Charlie starts doing jobs for Mr. Bowditch and loses his heart to Radar. Then, when Bowditch dies, he leaves Charlie a cassette tape telling a story no one would believe. What Bowditch knows, and has kept secret all his long life, is that inside the shed is a portal to another world.

King’s storytelling in Fairy Tale soars. This is a magnificent and terrifying tale in which good is pitted against overwhelming evil, and a heroic boy—and his dog—must lead the battle.

Early in the Pandemic, King asked himself: “What could you write that would make you happy?”

“As if my imagination had been waiting for the question to be asked, I saw a vast deserted city—deserted but alive. I saw the empty streets, the haunted buildings, a gargoyle head lying overturned in the street. I saw smashed statues (of what I didn’t know, but I eventually found out). I saw a huge, sprawling palace with glass towers so high their tips pierced the clouds. Those images released the story I wanted to tell.”

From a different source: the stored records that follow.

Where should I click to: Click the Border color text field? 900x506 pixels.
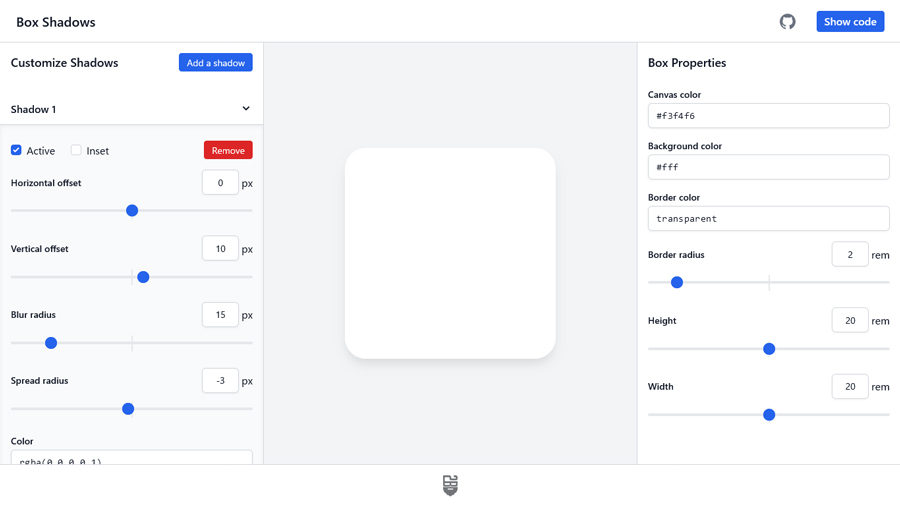point(768,219)
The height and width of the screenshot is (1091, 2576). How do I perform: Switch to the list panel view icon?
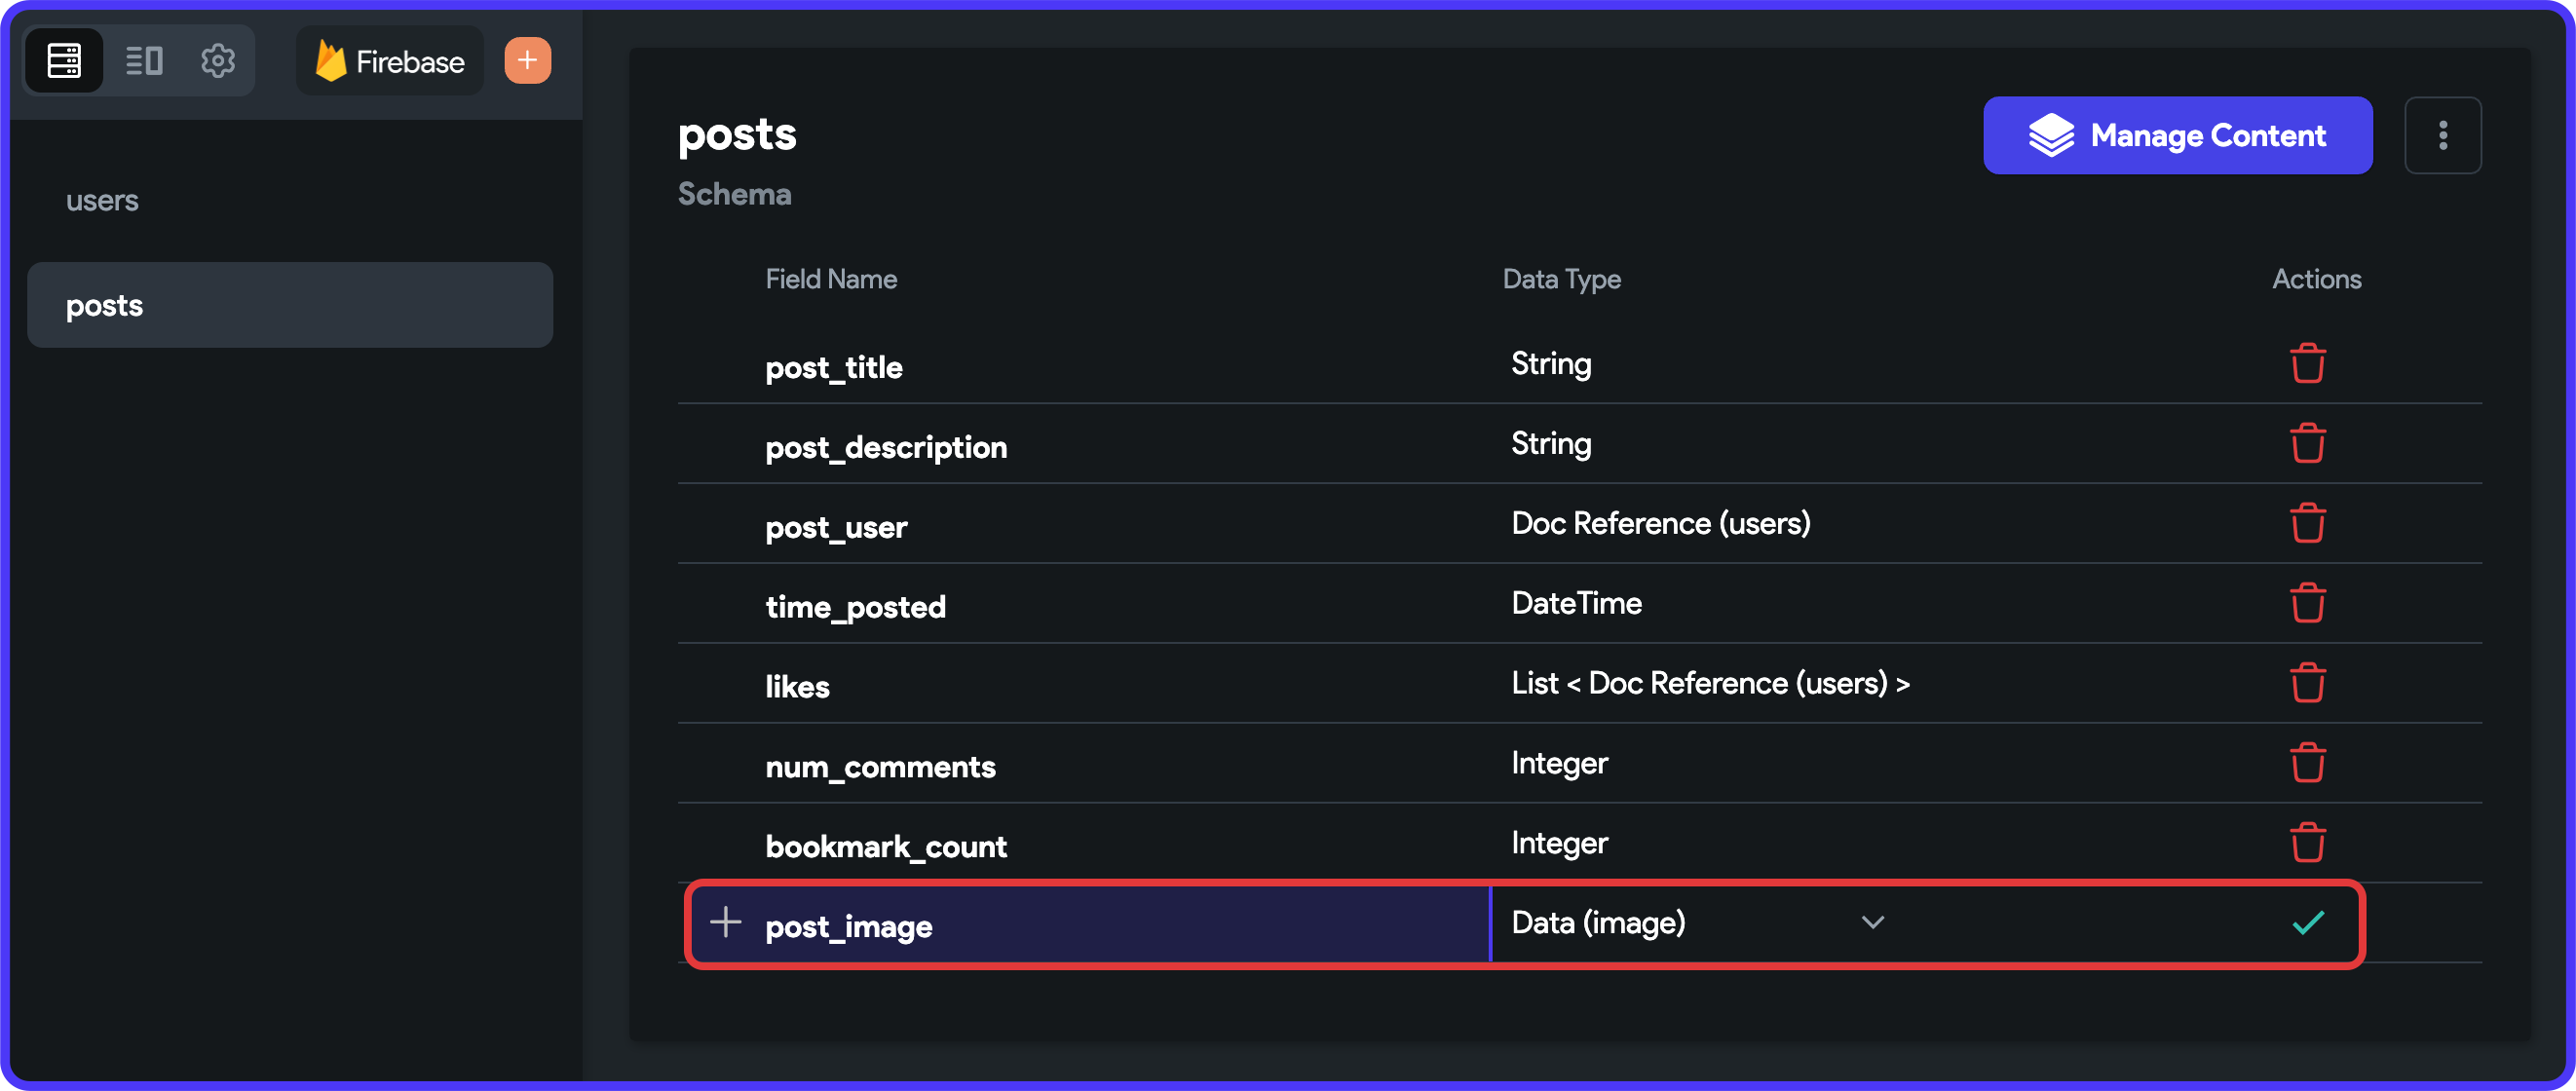(x=143, y=61)
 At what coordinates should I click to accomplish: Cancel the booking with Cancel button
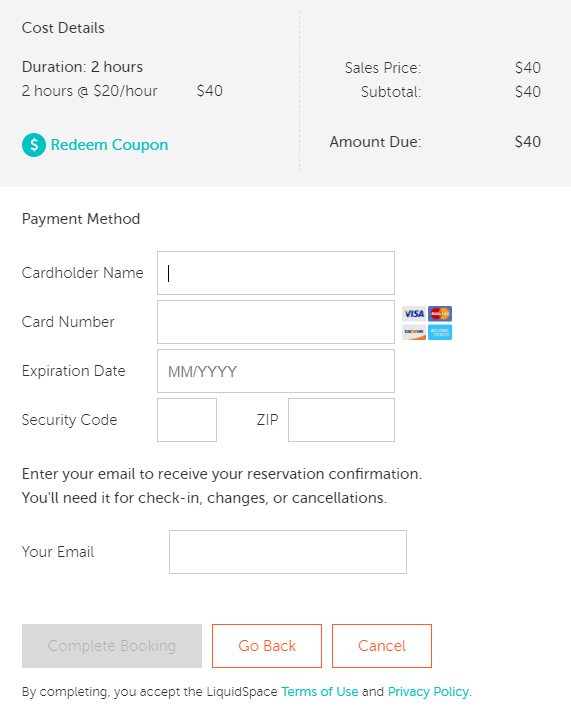pos(382,646)
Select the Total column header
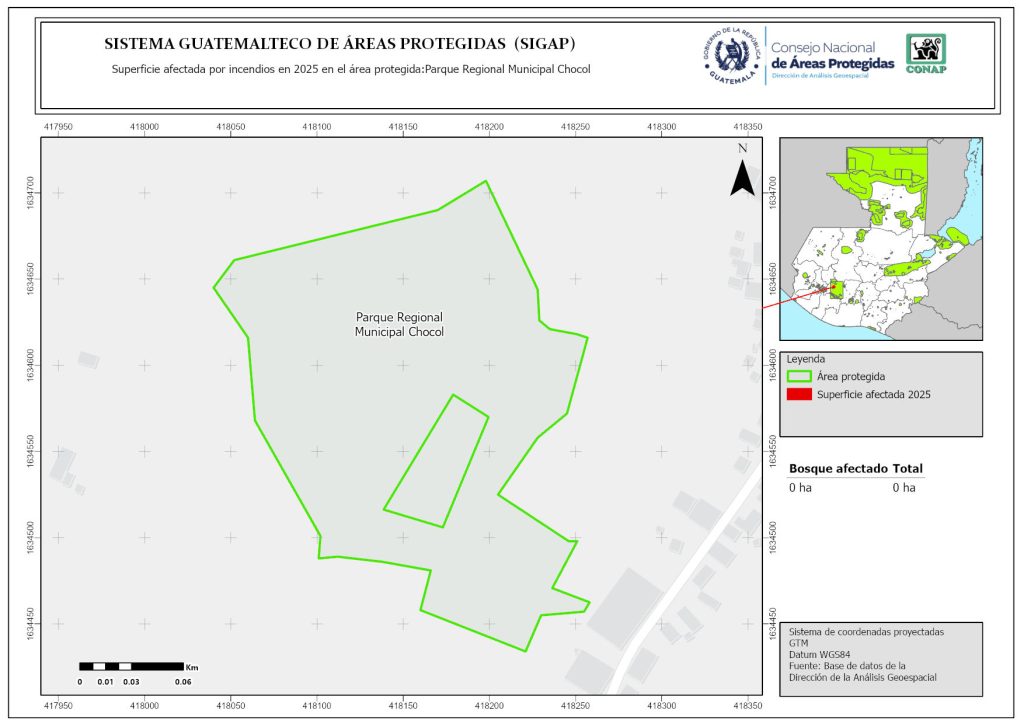Image resolution: width=1024 pixels, height=724 pixels. click(x=908, y=468)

I'm sure I can tell this story. I'm also sure no one will believe it. That's fine with me. Telling it will be enough. My problem - and I'm sure many writers have it, not just newbies like me - is deciding where to start.


#newbook

172mahsdad
mrt 16, 2023, 1:20 pm

New Book

Cosmos by Carl Sagan



Cosmos is one of the bestselling science books of all time. In clear-eyed prose, Sagan reveals a jewel-like blue world inhabited by a life form that is just beginning to discover its own identity and to venture into the vast ocean of space. Cosmos retraces the fourteen billion years of cosmic evolution that have transformed matter into consciousness, exploring such topics as the origin of life, the human brain, Egyptian hieroglyphics, spacecraft missions, the death of the sun, the evolution of galaxies, and the forces and individuals who helped to shape modern science.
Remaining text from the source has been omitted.